Background: Wheat is a major global crop, and increasing its productivity is essential to meet the growing population demand. However limited water resources is the primary constraint. This study aimed to identify genetic factors associated with drought tolerance using a diverse panel of 287 wheat genotypes evaluated under well-watered and drought-stressed conditions. Water Use Efficiency (WUE) and Grain Yield (GY), along with drought tolerance indices, were assessed. A genome-wide association study (GWAS) using 26,814 high-density SNP markers identified loci linked to these traits, with 768 SNPs showing significant associations. Additionally, genomic selection (GS) was performed using the rrBLUP model to predict trait performance across environments.
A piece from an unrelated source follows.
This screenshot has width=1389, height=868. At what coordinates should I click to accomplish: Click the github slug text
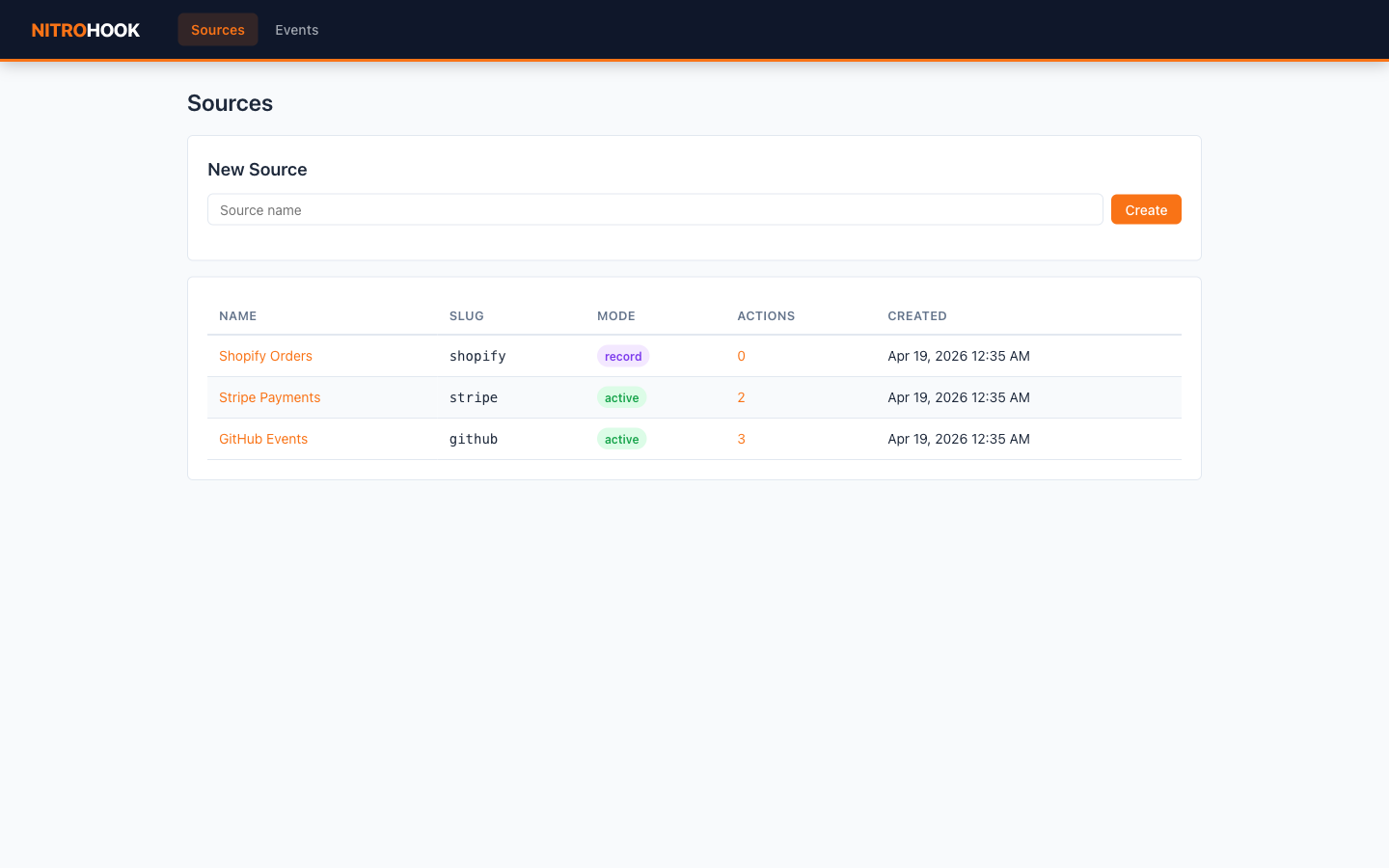tap(474, 439)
Results: Among the 768 significant SNPs associated with the measured traits at -log10 (P) ≥ 3, 81 SNPs were mapped with a higher threshold -log10 (P) ≥ 4, indicating pleiotropic and QTL-by-environment interaction effects. Several novel and known genes, previously reported to have functions related to biotic and abiotic stresses response were linked to significant SNPs. Among the drought indices evaluated, stress tolerance index (STI), geometric mean productivity (GMP), and tolerance index (TOL) were the most reliable indicators for selecting stable, high-yielding genotypes under drought and control conditions. The same three indices exhibited high prediction values under the severe drought stress (SS) condition. Five genotypes were identified as promising candidates for breeding programs based on their superior drought tolerance, high grain yield, and nutritional value.
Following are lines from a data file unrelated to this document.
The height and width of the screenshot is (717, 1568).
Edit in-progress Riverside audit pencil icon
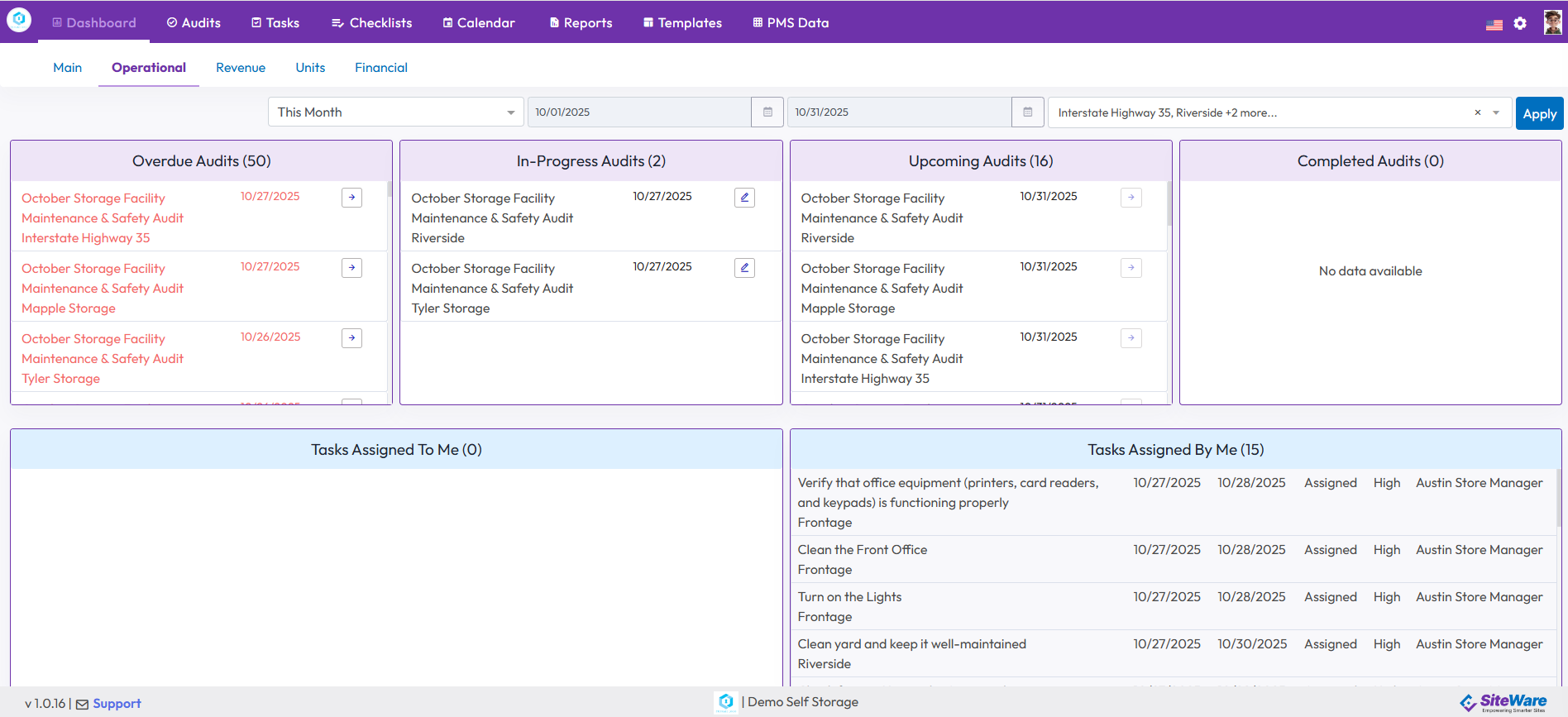(x=744, y=198)
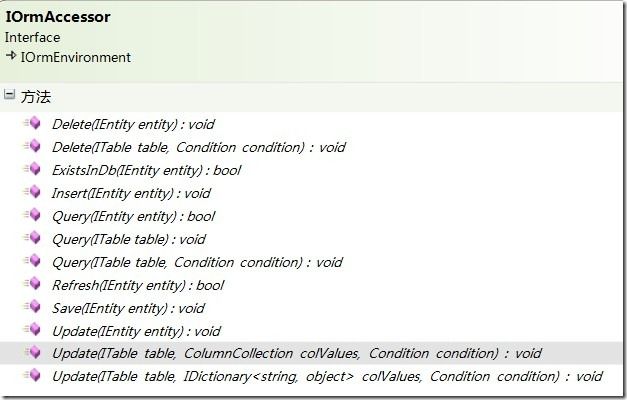Viewport: 627px width, 400px height.
Task: Click the method icon beside Refresh(IEntity entity)
Action: [32, 284]
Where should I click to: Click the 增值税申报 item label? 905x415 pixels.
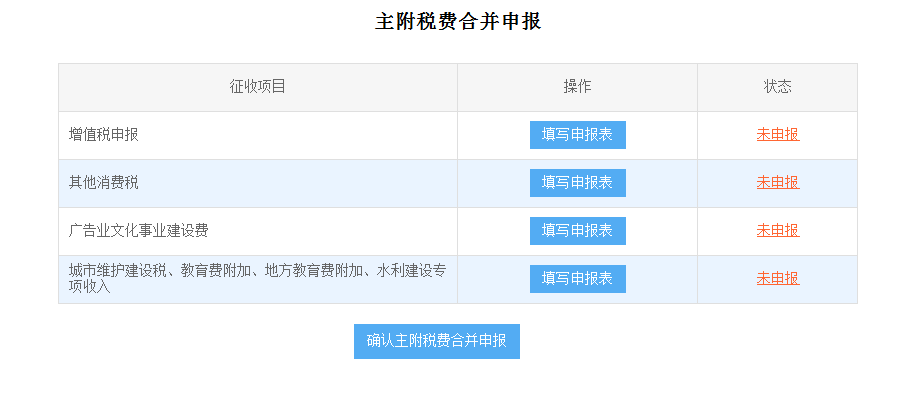coord(103,134)
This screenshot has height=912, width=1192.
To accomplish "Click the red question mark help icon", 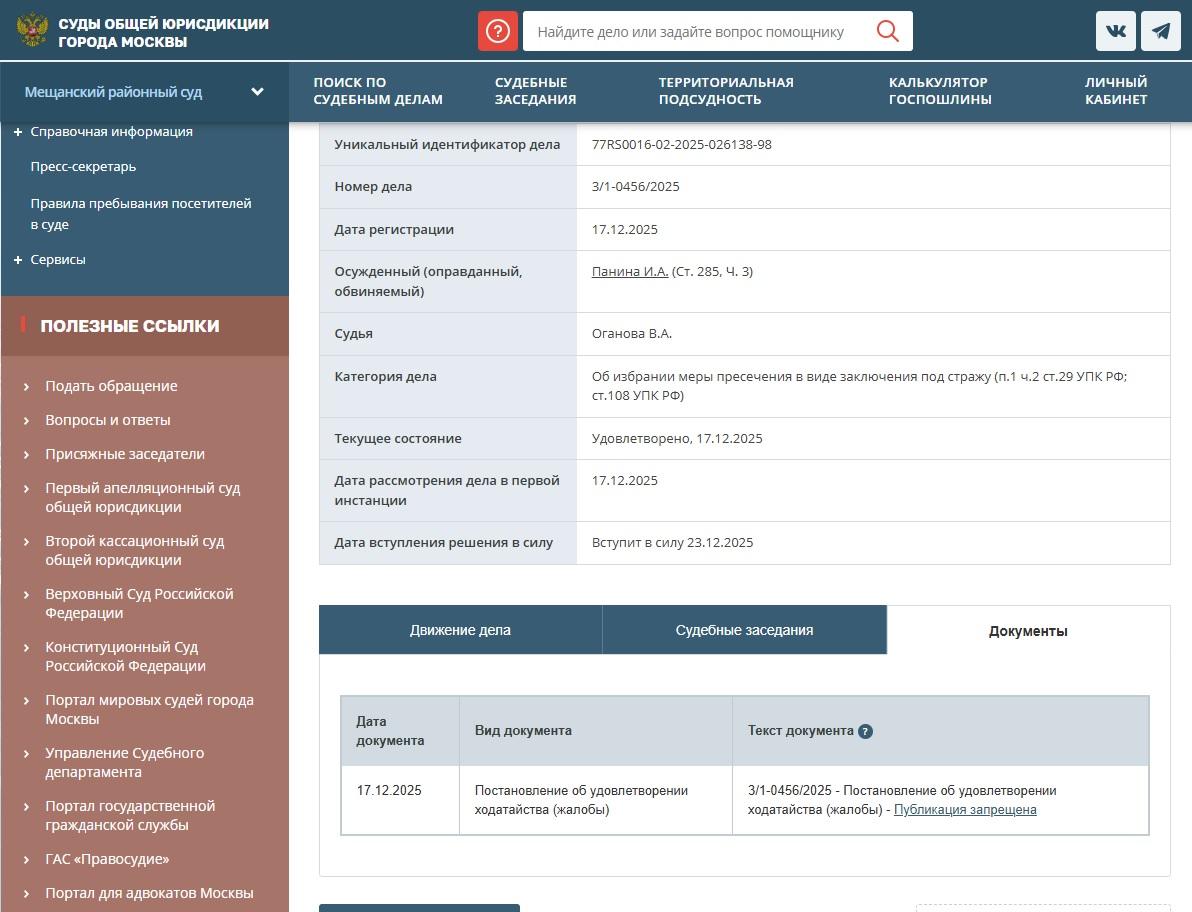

Conclusion: This study provides valuable insights into the genetic basis of drought tolerance in wheat, highlighting key SNPs and genomic regions associated with improved water use efficiency and yield stability. The findings contribute to the development of drought-tolerant wheat varieties with optimized water utilization to achieve increased yield per unit of water at diverse water levels, ultimately contributing to sustainable agriculture and food security.